It seems like her being an successful cultivator is very important to you. I'm just trying to convey that I think there are other approaches. If you want to take offense at that, by all means.

Also, yes people are going to metagame, but I really don't see how spelling out exactly what they are going to be missing is going to result in people's feathers getting less ruffled. I don't think I've really seen many instance where people have been mad because their interpretation of a vote was wrong, especially considering you can just petition the author for clarification. Maybe I'm forgetting.
You did not say inhuman, you said "optimized cultivation and power accumulation robot Ling Qi".
Which is a kinda insulting way to put people wanting to know what the outcome of a vote is.
I am interested in the inhuman ways cultivators develop.
Hanyi is inhuman, Zhengui is inhuman, neither is an optimized cultivation and power accumulation robot.
And i am quite happy to take less optimal picks, as long as i find those picks interesting, which again leads to clear vote options.

I'm not sure what other approaches you are assuming people are unaware of.
No approach is going tobe as clear or concise as stating "Vote X will result in Y", trying to make clear that this specific vote will advance X concept will always leave room for debate, and just create more work for the author.
 
You did not say inhuman, you said "optimized cultivation and power accumulation robot Ling Qi".
Which is a kinda insulting way to put people wanting to know what the outcome of a vote is.
I am interested in the inhuman ways cultivators develop.

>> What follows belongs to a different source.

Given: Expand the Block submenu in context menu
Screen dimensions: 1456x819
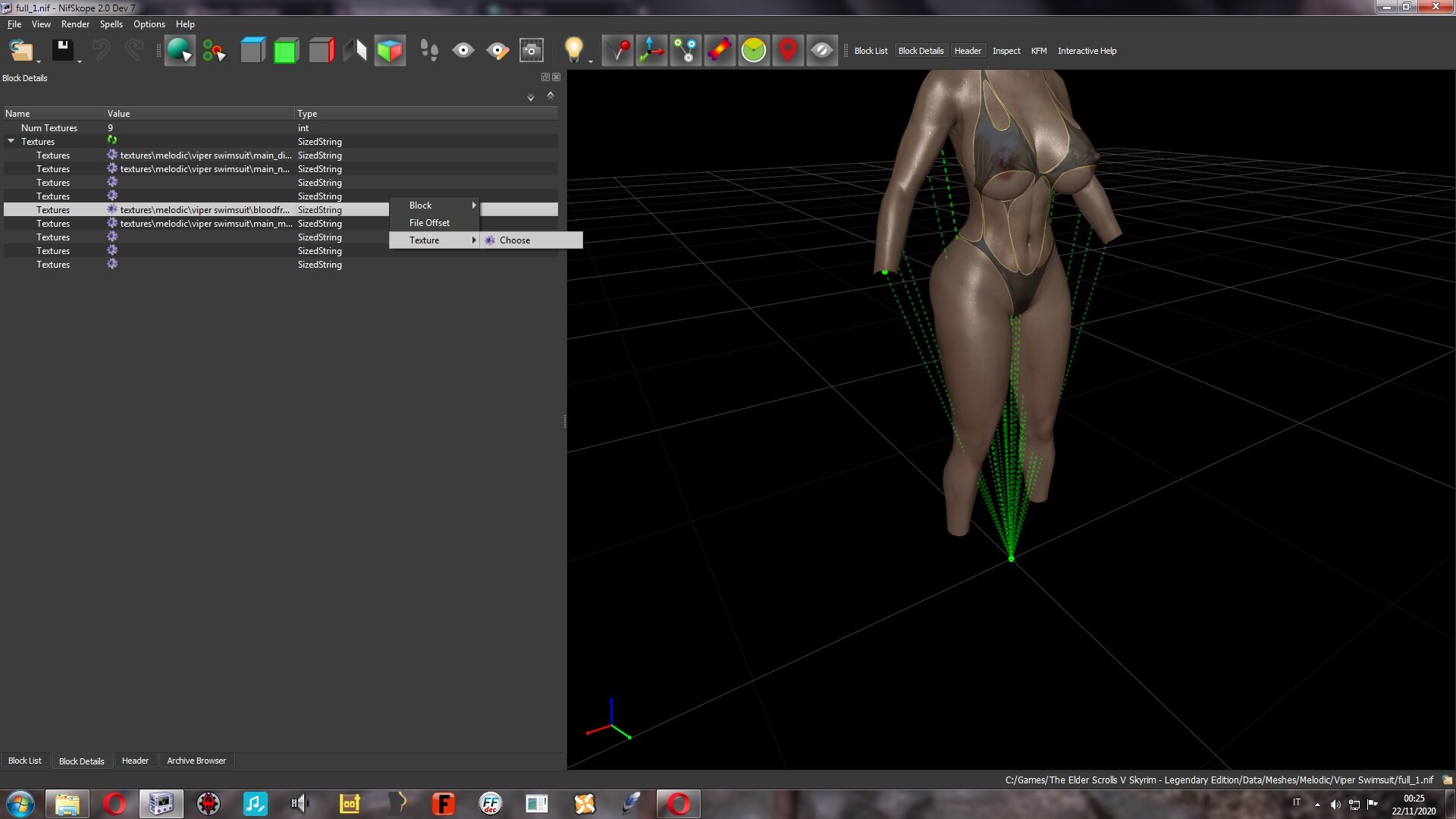Looking at the screenshot, I should [x=435, y=206].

You are right, I did not use the word inhumane in the snippet you quoted just there. I used it in the next sentence. Also, I figured it was fairly implied in the whole "cultivation robot" thing.

Why are you again taking offense to me saying you want an inhuman Ling Qi and then immediately saying you want an inhuman Ling Qi. I legitimately don't get it.

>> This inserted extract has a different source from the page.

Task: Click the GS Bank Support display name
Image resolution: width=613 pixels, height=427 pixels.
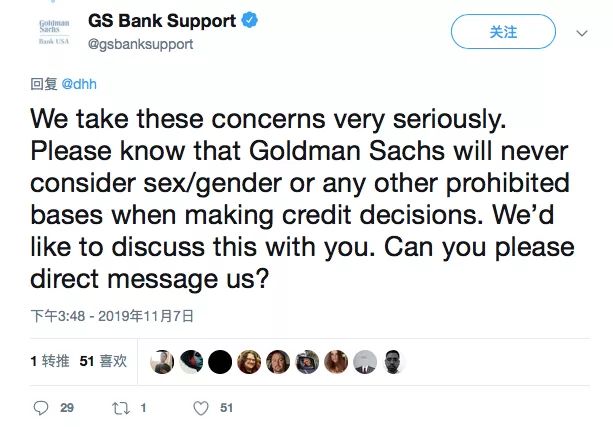Action: pos(169,22)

And i am quite happy to take less optimal picks, as long as i find those picks interesting, which again leads to clear vote options.

Then I don't understand why it is so important to have everything is explicitly laid out for you. Couldn't you just.... vote for what is interesting? I don't see what metagaming or clarifying metagaming actually gets you beyond better metagaming. It's not narrative clarity, it's not like Motion +1 has some inherent meaning in universe. It just helps you evaluate what sort of impact it will have on the character sheet, which is the "cultivation robot" decision making divorced from actual character that I personally don't like. Maybe you do and that's fine, we can disagree.

I'm not sure what other approaches you are assuming people are unaware of.

The other approach is to try to minimize metagaming rather than lean into it. And I'm not saying that people are unaware of it, I'm just advocating for it.

No approach is going tobe as clear or concise as stating "Vote X will result in Y", trying to make clear that this specific vote will advance X concept will always leave room for debate, and just create more work for the author.

We disagree on what clarity here gives you. To me putting stats to things doesn't give any more clarity to what we are voting for or what the consequences of those actions will be, it just shifts the understanding of the consequences to a character sheet that I do not personally interface with well.

I just think that the focus for voting should be on what the character is in universe and how the character makes decisions in universe, not the exterior spreadsheet that we use to represent that character. I think codifying all decisions into stats and explicit outcomes like this shifts the balance towards the exterior rather than the interior. I'm Watsonian, I guess.
 
You are right, I did not use the word inhumane in the snippet you quoted just there. I used it in the next sentence. Also, I figured it was fairly implied in the whole "cultivation robot" thing.

Why are you again taking offense to me saying you want an inhuman Ling Qi and then immediately saying you want an inhuman Ling Qi. I legitimately don't get it.
Clearly you are either intentionally acting obtuse, or proving me right in how difficult clear communication is.
I take offense at you caricatyring those who disagree with you as people who merely want a cultivation robot, not the term inhuman.

Inhuman is a draw, cultivation robot is not.
Ling Qi is inhuman, because she no longer is, strictly speaking, human, that is what cultivation does.
That does not make her nothing but a cultivation robot.
 
Clearly you are either intentionally acting obtuse, or proving me right in how difficult clear communication is.
I take offense at you caricatyring those who disagree with you as people who merely want a cultivation robot, not the term inhuman.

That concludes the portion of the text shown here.